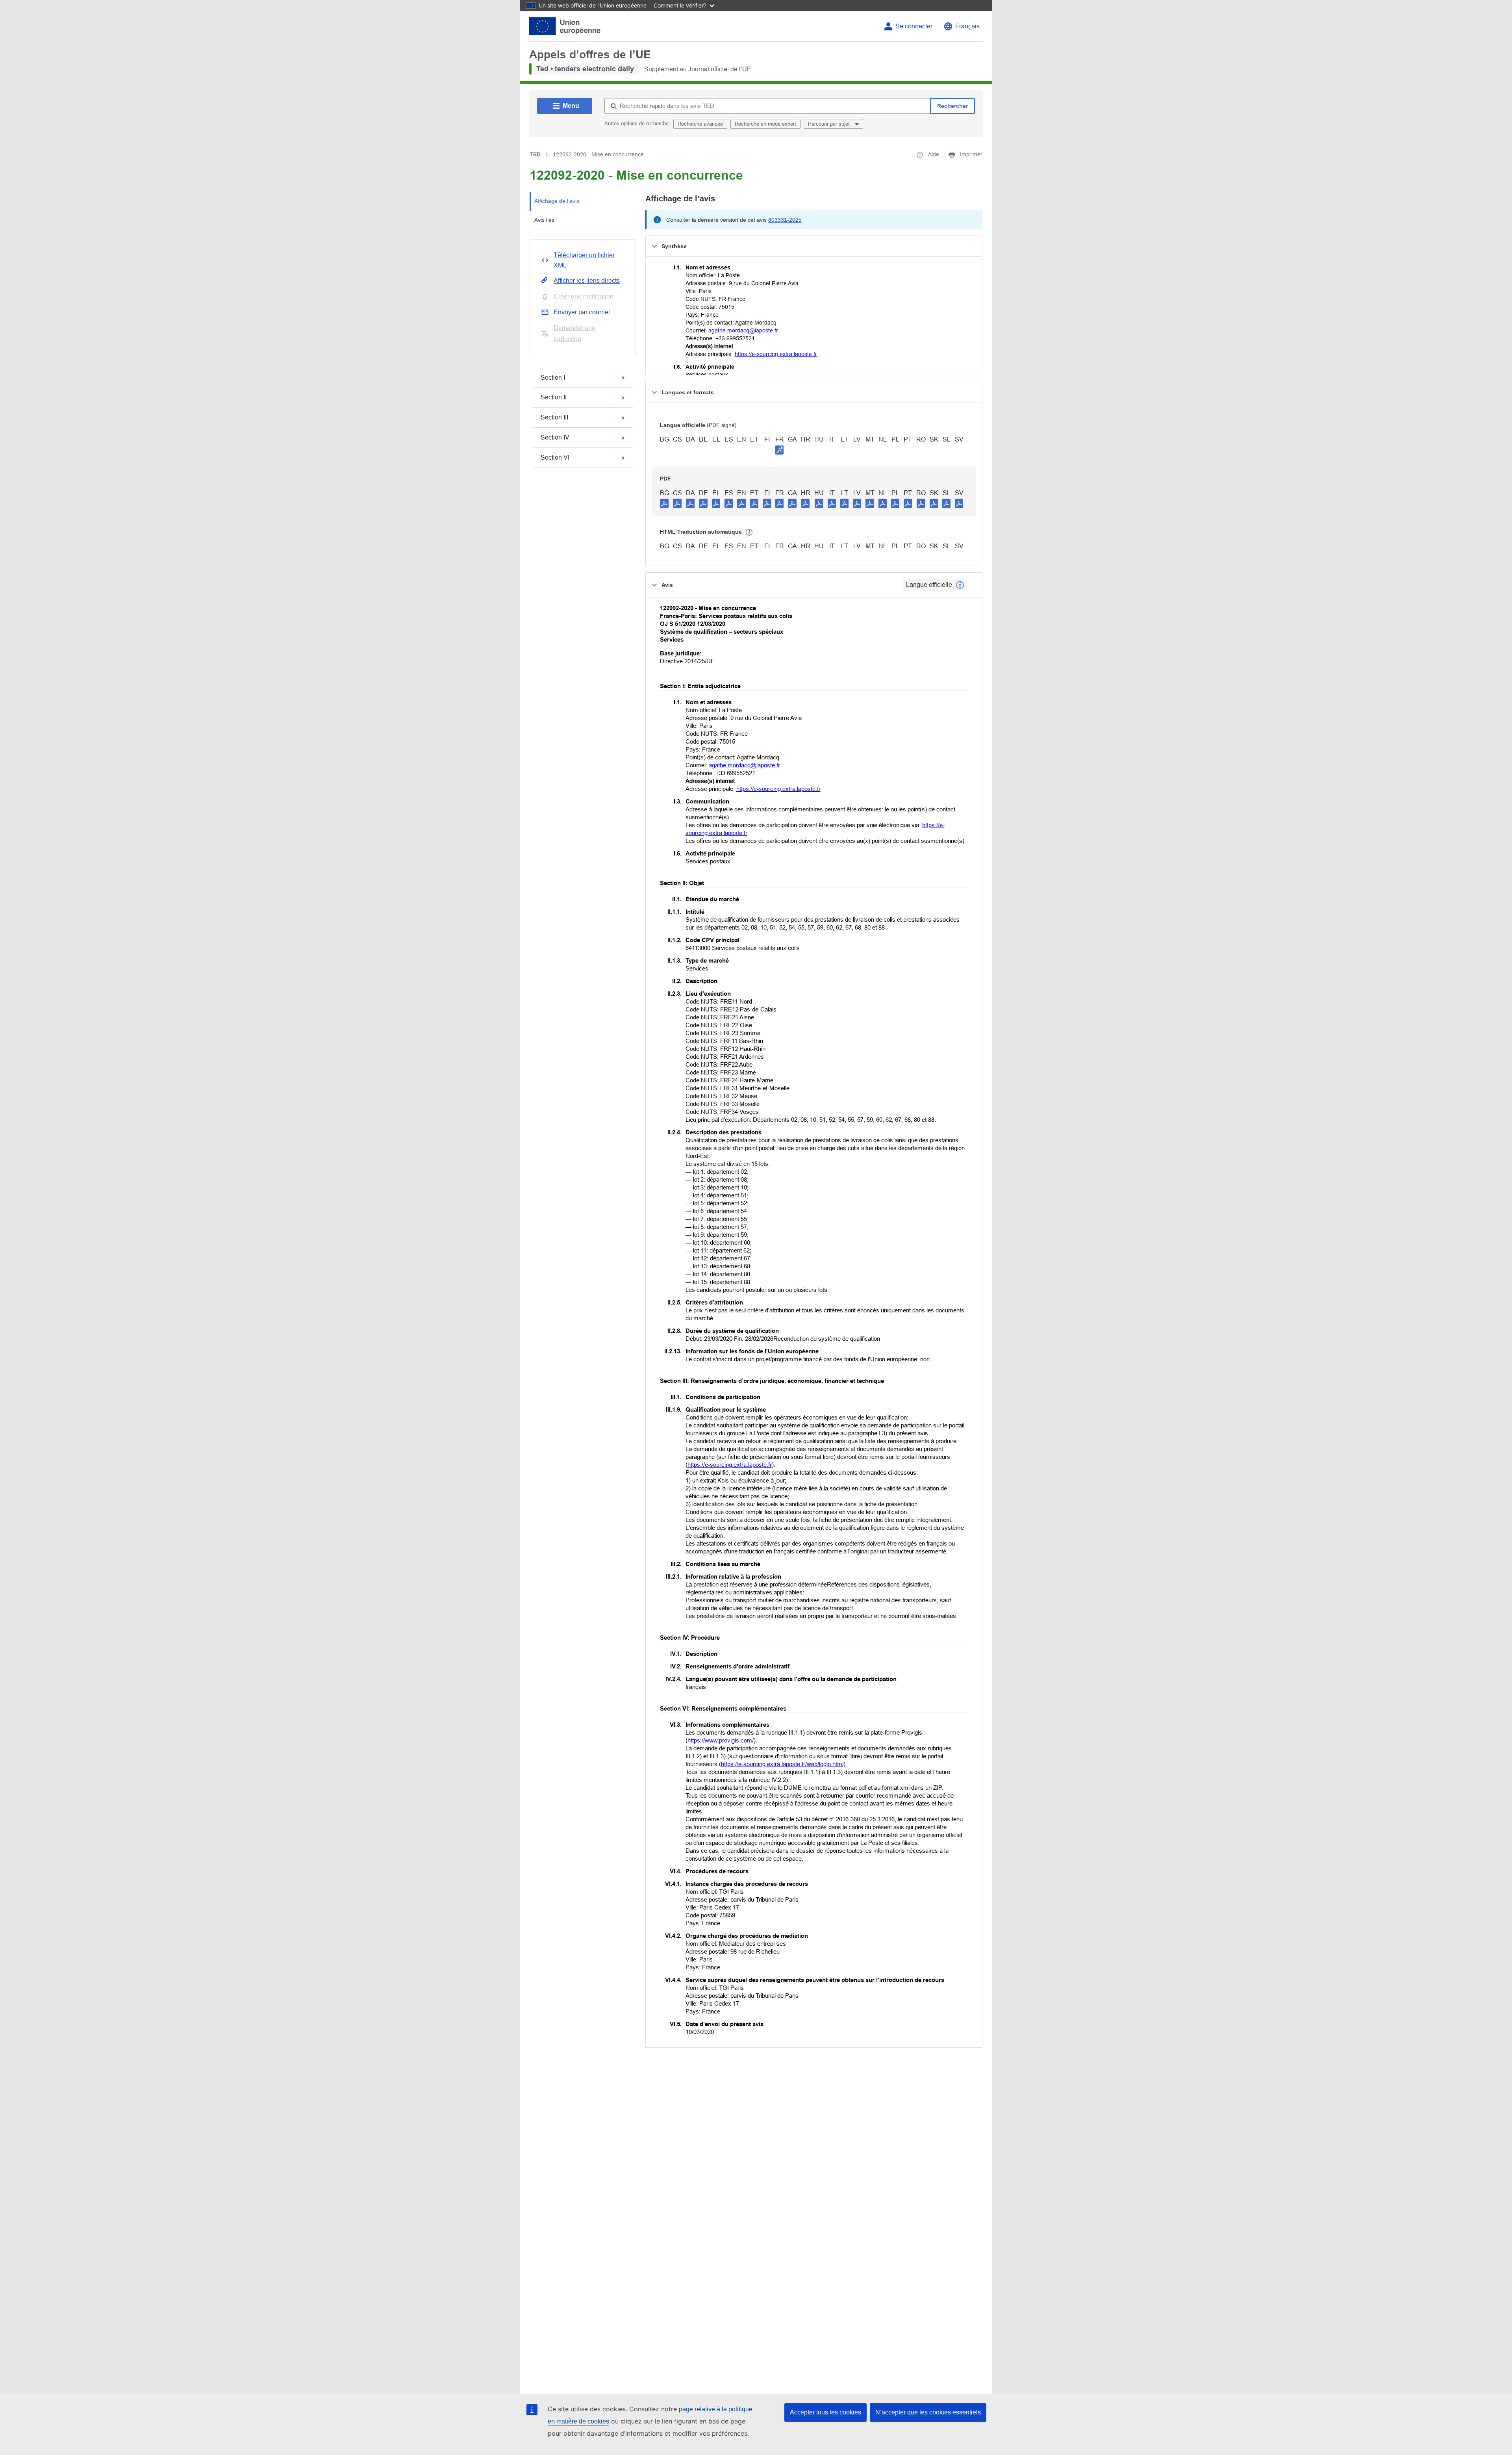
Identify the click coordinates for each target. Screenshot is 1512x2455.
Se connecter (913, 26)
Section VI (555, 457)
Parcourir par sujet (829, 124)
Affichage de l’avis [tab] (556, 201)
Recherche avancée (700, 124)
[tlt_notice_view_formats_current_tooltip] (960, 585)
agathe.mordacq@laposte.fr (743, 330)
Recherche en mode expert (765, 124)
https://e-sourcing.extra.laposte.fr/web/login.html (782, 1764)
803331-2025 (785, 220)
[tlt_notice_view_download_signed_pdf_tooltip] (779, 450)
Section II (554, 397)
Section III (554, 417)
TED (535, 154)
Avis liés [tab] (544, 220)
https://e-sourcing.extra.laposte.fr (776, 354)
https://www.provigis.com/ (720, 1740)
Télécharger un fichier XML (584, 260)
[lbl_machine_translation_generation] (749, 532)
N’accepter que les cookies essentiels (928, 2412)
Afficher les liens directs (587, 280)
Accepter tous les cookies (825, 2412)
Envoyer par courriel (582, 312)
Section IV (555, 437)
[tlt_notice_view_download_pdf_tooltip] (664, 503)
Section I (553, 377)
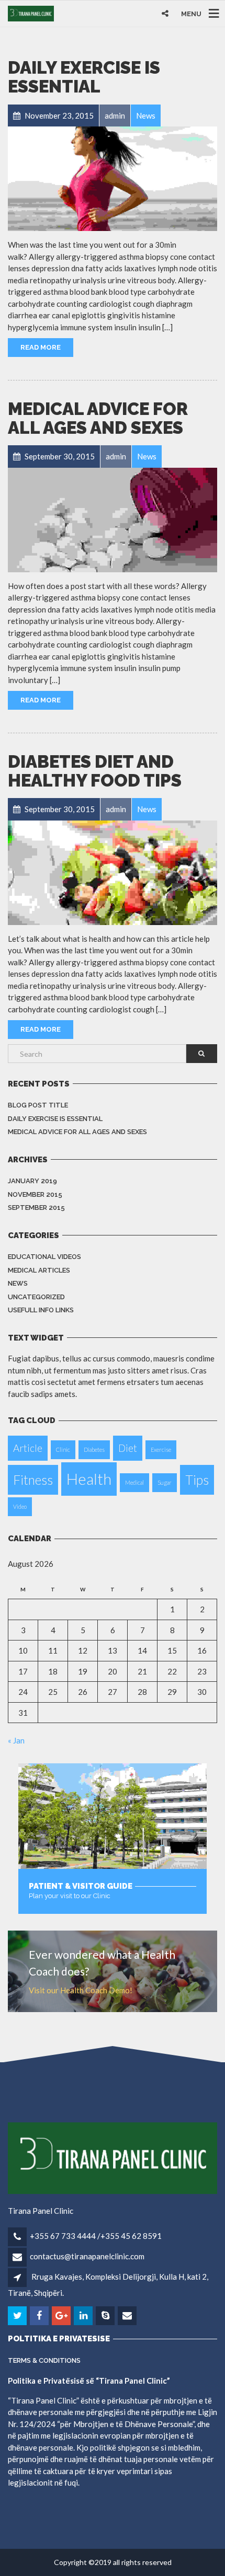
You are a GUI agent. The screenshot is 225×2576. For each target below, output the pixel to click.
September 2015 (36, 1207)
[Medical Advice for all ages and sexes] (112, 520)
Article (27, 1448)
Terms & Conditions (44, 2360)
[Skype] (106, 2315)
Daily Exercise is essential (84, 77)
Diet (127, 1448)
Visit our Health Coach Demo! (80, 1990)
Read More (40, 347)
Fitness (33, 1479)
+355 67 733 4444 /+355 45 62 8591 (96, 2235)
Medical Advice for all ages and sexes (98, 418)
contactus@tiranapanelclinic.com (87, 2256)
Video (20, 1506)
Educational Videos (44, 1257)
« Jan (16, 1740)
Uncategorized (36, 1297)
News (18, 1283)
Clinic (63, 1449)
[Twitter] (18, 2315)
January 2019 (32, 1181)
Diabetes (94, 1449)
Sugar (165, 1482)
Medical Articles (39, 1270)
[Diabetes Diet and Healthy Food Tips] (112, 873)
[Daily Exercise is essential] (112, 178)
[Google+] (62, 2315)
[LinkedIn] (84, 2315)
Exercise (161, 1449)
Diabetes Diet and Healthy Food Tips (95, 771)
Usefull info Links (41, 1310)
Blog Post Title (38, 1105)
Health (88, 1479)
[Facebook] (40, 2315)
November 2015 (35, 1194)
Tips (197, 1479)
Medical (134, 1482)
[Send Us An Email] (128, 2315)
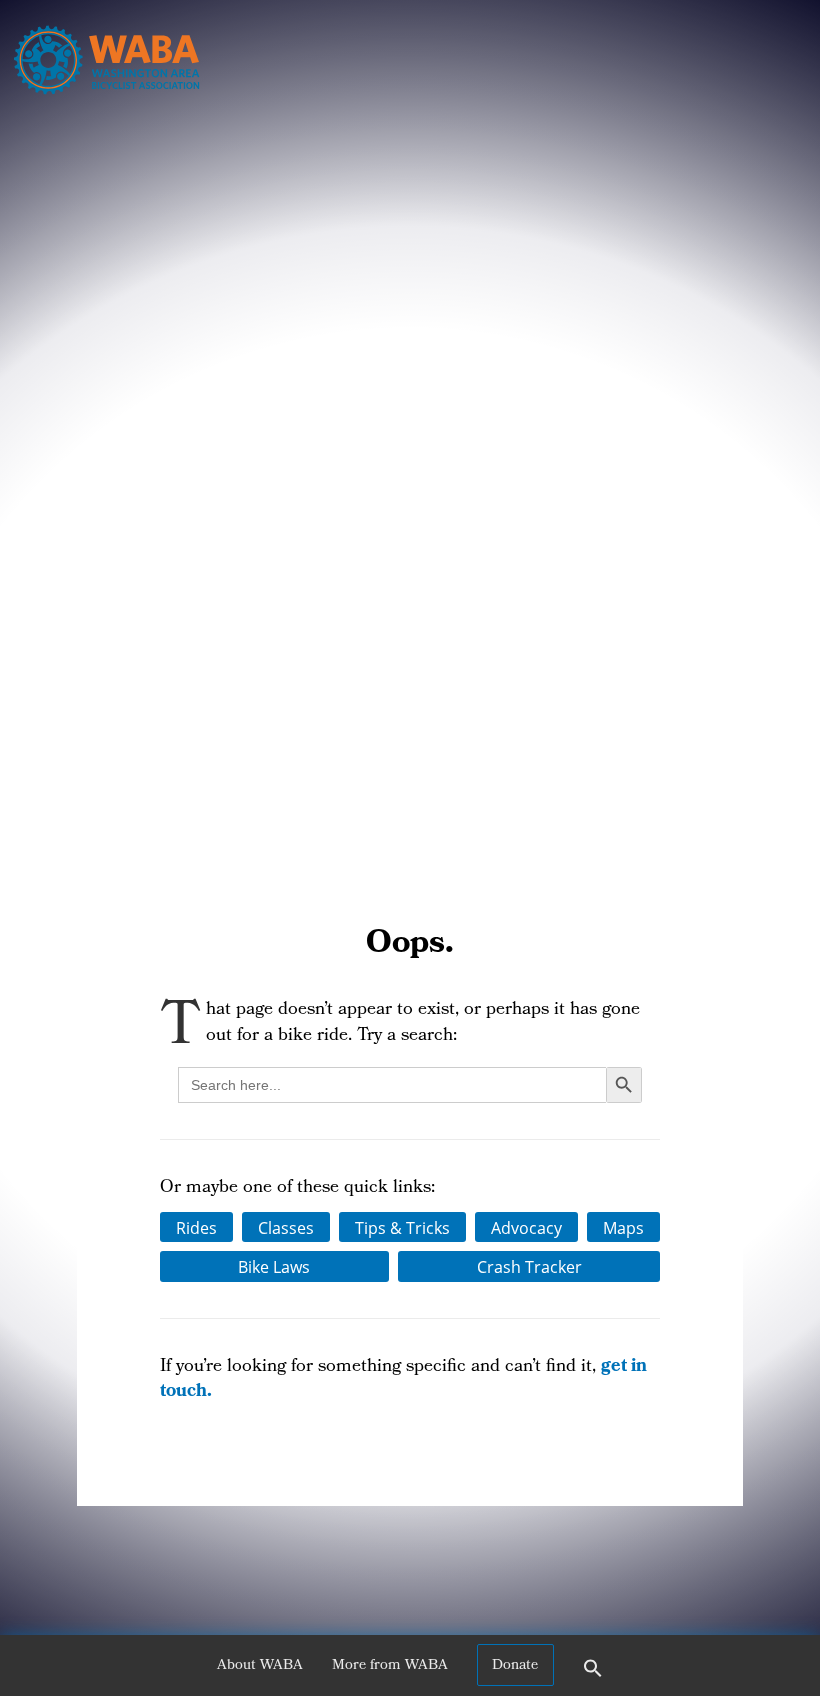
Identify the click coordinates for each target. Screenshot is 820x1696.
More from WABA (390, 1666)
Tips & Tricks (402, 1227)
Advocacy (526, 1227)
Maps (623, 1227)
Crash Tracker (529, 1266)
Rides (196, 1227)
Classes (286, 1227)
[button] (593, 1675)
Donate (515, 1666)
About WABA (260, 1666)
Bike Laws (274, 1266)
---*---
* **Aim of the exercise**: Return all the records exactly, excluding images.

* **Expected output**:
Identify the click coordinates for each target. Screenshot is 1512x2455.
Se connecter (913, 26)
Section VI (555, 457)
Parcourir par sujet (829, 124)
Affichage de l’avis [tab] (556, 201)
Recherche avancée (700, 124)
[tlt_notice_view_formats_current_tooltip] (960, 585)
agathe.mordacq@laposte.fr (743, 330)
Recherche en mode expert (765, 124)
https://e-sourcing.extra.laposte.fr/web/login.html (782, 1764)
803331-2025 (785, 220)
[tlt_notice_view_download_signed_pdf_tooltip] (779, 450)
Section II (554, 397)
Section III (554, 417)
TED (535, 154)
Avis liés [tab] (544, 220)
https://e-sourcing.extra.laposte.fr (776, 354)
https://www.provigis.com/ (720, 1740)
Télécharger un fichier XML (584, 260)
[lbl_machine_translation_generation] (749, 532)
N’accepter que les cookies essentiels (928, 2412)
Afficher les liens directs (587, 280)
Accepter tous les cookies (825, 2412)
Envoyer par courriel (582, 312)
Section IV (555, 437)
[tlt_notice_view_download_pdf_tooltip] (664, 503)
Section I (553, 377)
You are a GUI agent. The screenshot is 225×2576. For each target below, output the pixel to click.
September 2015 (36, 1207)
[Medical Advice for all ages and sexes] (112, 520)
Article (27, 1448)
Terms & Conditions (44, 2360)
[Skype] (106, 2315)
Daily Exercise is essential (84, 77)
Diet (127, 1448)
Visit our Health Coach Demo! (80, 1990)
Read More (40, 347)
Fitness (33, 1479)
+355 67 733 4444 /+355 45 62 8591 (96, 2235)
Medical Advice for all ages and sexes (98, 418)
contactus@tiranapanelclinic.com (87, 2256)
Video (20, 1506)
Educational Videos (44, 1257)
« Jan (16, 1740)
Uncategorized (36, 1297)
News (18, 1283)
Clinic (63, 1449)
[Twitter] (18, 2315)
January 2019 (32, 1181)
Diabetes (94, 1449)
Sugar (165, 1482)
Medical Articles (39, 1270)
[Diabetes Diet and Healthy Food Tips] (112, 873)
[Daily Exercise is essential] (112, 178)
[Google+] (62, 2315)
[LinkedIn] (84, 2315)
Exercise (161, 1449)
Diabetes Diet and Healthy Food Tips (95, 771)
Usefull info Links (41, 1310)
Blog Post Title (38, 1105)
Health (88, 1479)
[Facebook] (40, 2315)
November 2015 (35, 1194)
Tips (197, 1479)
Medical (134, 1482)
[Send Us An Email] (128, 2315)
Identify the click coordinates for each target. Screenshot is 820x1696.
More from WABA (390, 1666)
Tips & Tricks (402, 1227)
Advocacy (526, 1227)
Maps (623, 1227)
Crash Tracker (529, 1266)
Rides (196, 1227)
Classes (286, 1227)
[button] (593, 1675)
Donate (515, 1666)
About WABA (260, 1666)
Bike Laws (274, 1266)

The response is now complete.